I help teams in Melbourne and Tokyo design agent systems that can do useful work inside real operations. Most of the engagement is about roles, tools, review points, and delivery discipline, so the system can survive compliance review, security questions, and day-to-day use.

25 years across IT Healthcare · Finance · Media Agent Systems · RAG · Workflow Design TGA · AHPRA · Regulated

Services

How I usually help teams building agents.

01

Figure out where agents fit

If you are sorting through vendor claims, internal pressure, or a stalled pilot, this is where I start. I look at the workflow, the decisions, and the handoffs so the first agent pattern is grounded in the business, not the demo.

02

Design agent roles and tool use

Multi-agent flows work when each agent has a clear job, the tool access is bounded, and the escalation path is obvious. I design the orchestration, fallback paths, and review steps that keep the system usable once it leaves the lab.

03

Make agent behaviour governable

The difficult part is not making an agent act once. It is making the behaviour inspectable, the data handling safe, and the approval path clear enough for a regulated team to live with.

Work

A few projects that show the agent pattern.

Art Discovery

RAG search with follow-up dialogue, in production

Built a search experience that could handle follow-up questions instead of stopping at keyword matches. Hybrid retrieval across OpenSearch and Azure AI Search, plus AWS Bedrock agents for deeper exploration, now runs live for art discovery.

Healthcare

Clinical assessment workflows with explainability built in

Worked on structured clinical assessment workflows where explainability had to be part of the delivery from day one. SHAP analysis, bias review, and audit logging were included because the output needed to be reviewed, not simply generated.

Banking

Data centre exit for a major Australian bank

Led a migration from legacy infrastructure to AWS for a major Australian bank, keeping the transition stable inside a regulated environment.
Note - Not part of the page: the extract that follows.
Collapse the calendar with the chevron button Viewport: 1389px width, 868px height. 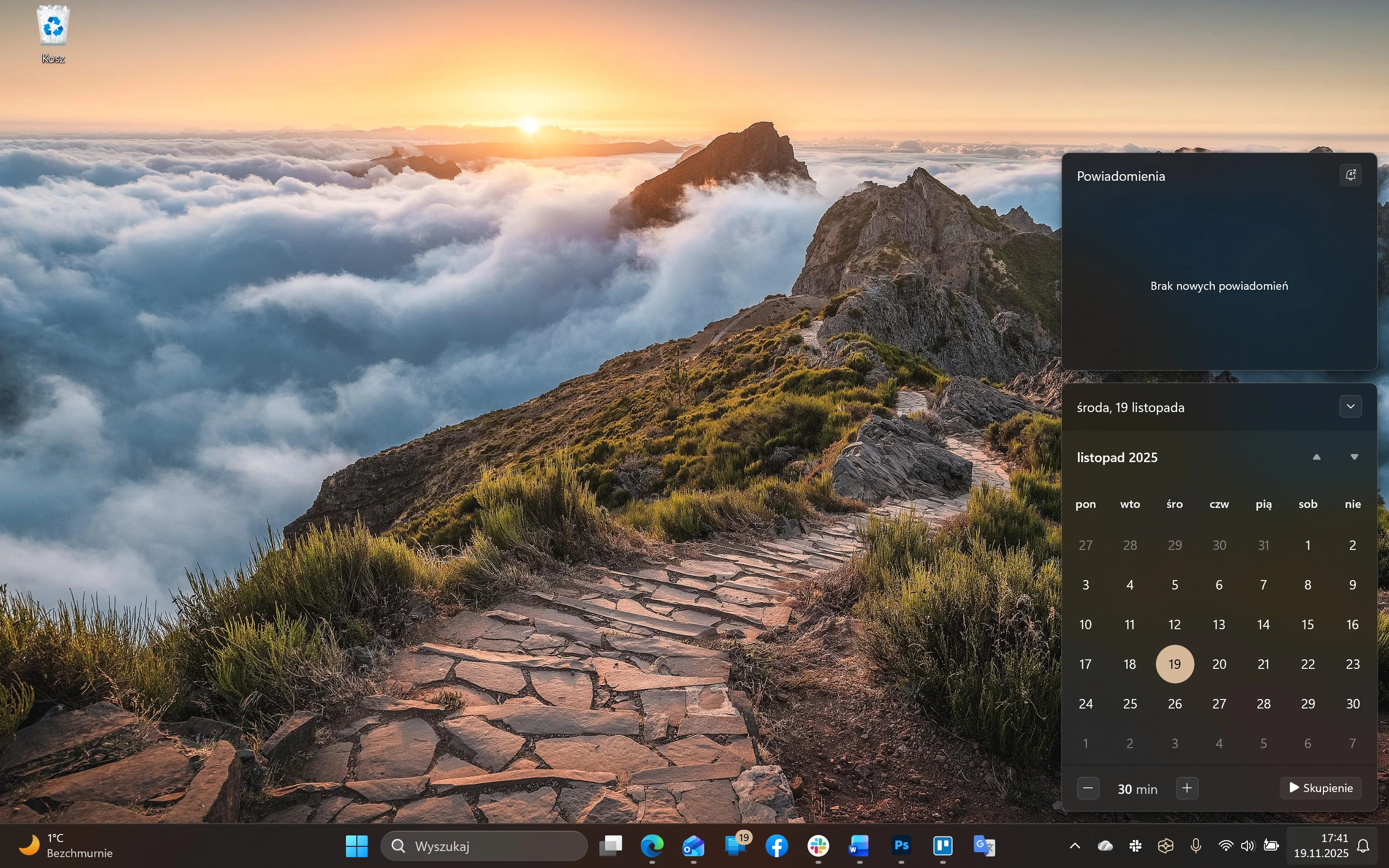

That background matters because modern AI delivery depends on cloud foundations that do not wobble under pressure.

Why projects stall

The difficult part is rarely the first demo.
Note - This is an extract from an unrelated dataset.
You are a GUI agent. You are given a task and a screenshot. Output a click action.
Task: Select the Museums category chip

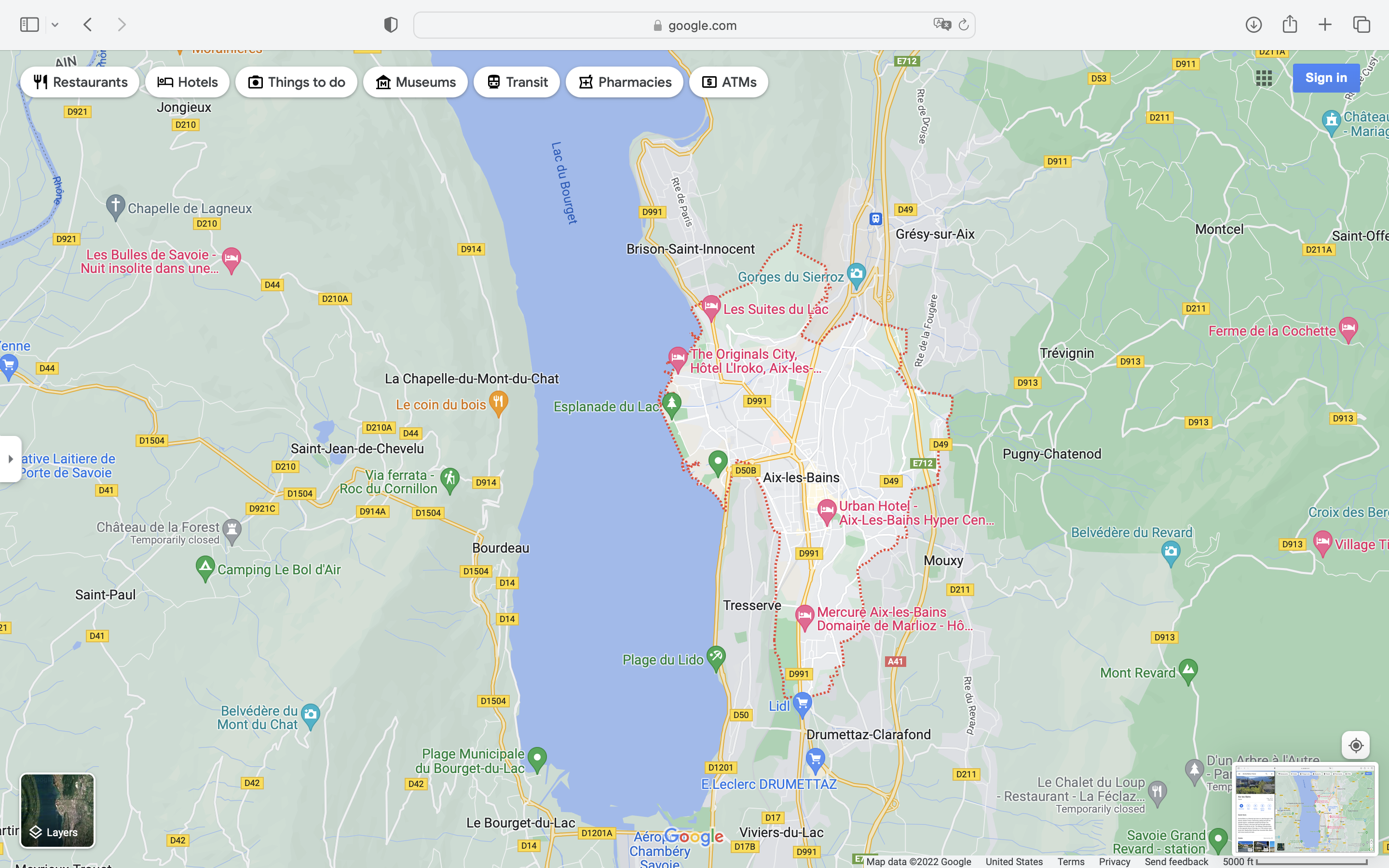point(415,82)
Most teams can get a proof of concept running. Projects usually stall when they move beyond demos and need to run at production scale: consistent performance under real load, clear handling when the model is wrong, reviewable outputs with proper audit logging, and enough operational trust for teams to rely on the system day to day.
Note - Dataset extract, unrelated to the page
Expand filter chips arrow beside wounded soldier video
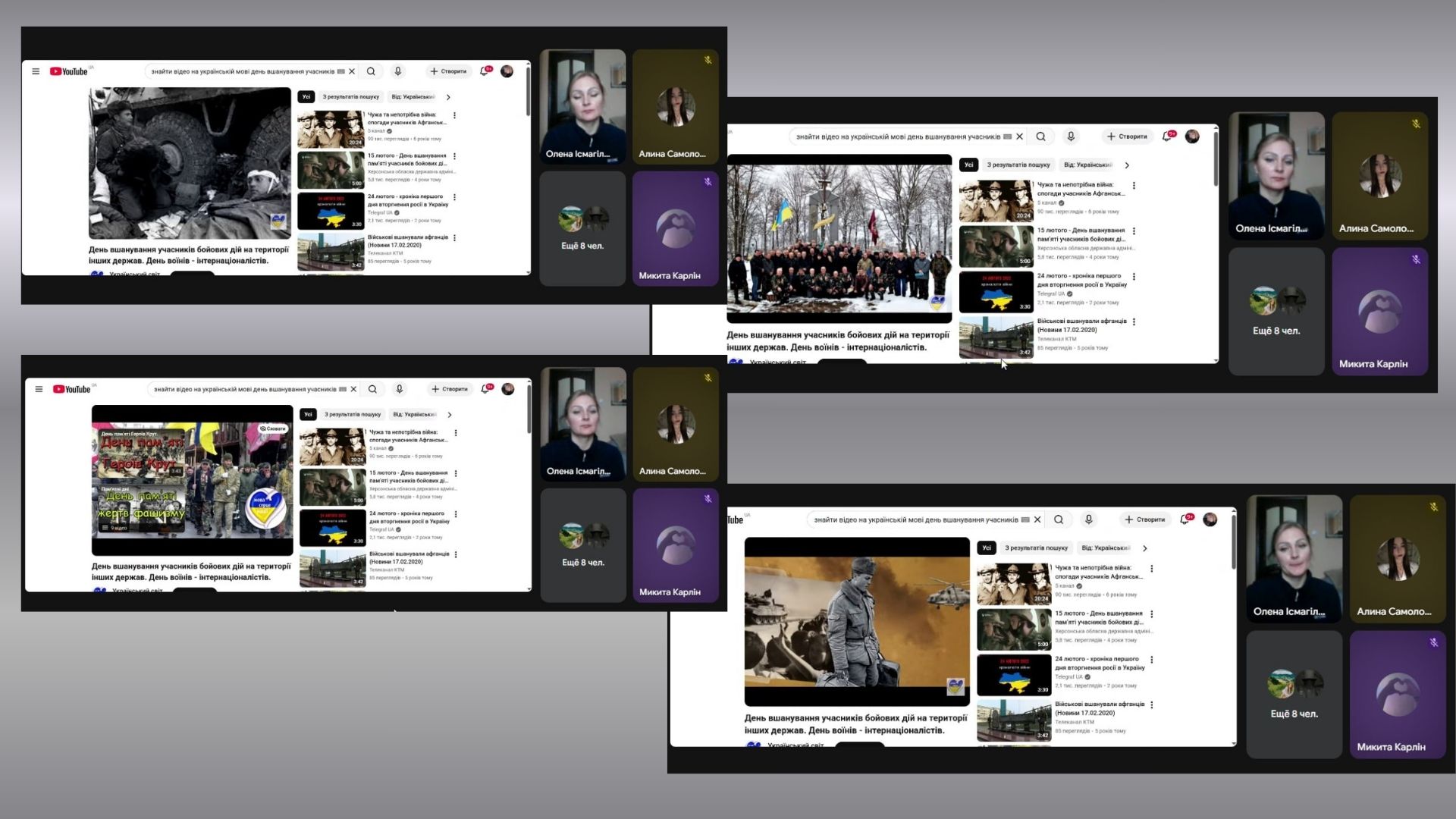Screen dimensions: 1456x819 [x=448, y=97]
  • Architecture and delivery are scoped for production scale from the start, including reliability, latency, and cost under real usage
  • Failure handling, human review, and audit logging are designed early so model mistakes are visible, controlled, and traceable
  • Adoption is built with operators and domain teams so the workflow is trusted enough for everyday operational decisions

Background

The route here started long before GenAI.

2026 - present · Tokyo

AI Solutions Consultant · AstraZeneca Japan

Working with AstraZeneca Japan on enterprise AI integration for regulated pharmaceutical and clinical workflows. The focus is practical: agentic orchestration, responsible AI controls, and delivery patterns that stand up to review.

2023 - present · Melbourne

AI Solutions Consultant · CGI

Advisory and delivery for organisations dealing with document-heavy, regulated, or high-judgement work. Recent projects include healthcare agents, retrieval workflows, and operational automations built on AWS and Azure.

2018 - 2023 · Sydney and Melbourne

Senior DevOps Engineer, Cloud Services · Origin Energy

Built and operated monitoring, automation, API infrastructure, and cloud pipelines on AWS. The engineering foundation that informs current AI architecture decisions.

2009 - 2018 · Sydney

Senior DevOps Engineer / Iteration Manager · Fairfax Media

Led cloud transition to AWS, introduced Docker and Kubernetes, and managed delivery of major masthead sites across Nine Entertainment’s digital portfolio. Nine years of scaled web infrastructure under continuous deployment.

01 AWS Certified AI Practitioner
02 AWS Certified Solutions Architect - Associate
03 Microsoft Azure AI Fundamentals
04 AWS Machine Learning Engineer - Associate

FAQ

Common questions.

What kinds of projects are a good fit?

Projects where the stakes are real and the system has to hold up: regulated workflow automation, multi-agent platforms, RAG search, clinical decision support, financial document processing. If it has to pass a compliance review or be explained to a non-technical executive, that is the right scope.

Why not just use an internal dev team or a large consultancy?

Because the gap is usually between strategy and implementation. Internal teams often know the business but need outside depth on model behaviour, evaluation, and governance. Large consultancies can add distance between the problem and the person doing the work.

Does this work for clients in both Melbourne and Tokyo?

Yes. The underlying problem is the same: building systems that can be reviewed, explained, and maintained. Tokyo work usually puts even more weight on traceability and documentation, which already sits inside my delivery approach.

What does a typical engagement look like?

Most work is scoped in phases: discovery, design, build, and handover. Some teams then keep me on as an advisor for architecture reviews, vendor decisions, or delivery checkpoints. Melbourne and Tokyo share a workable timezone window, which keeps scheduling simple.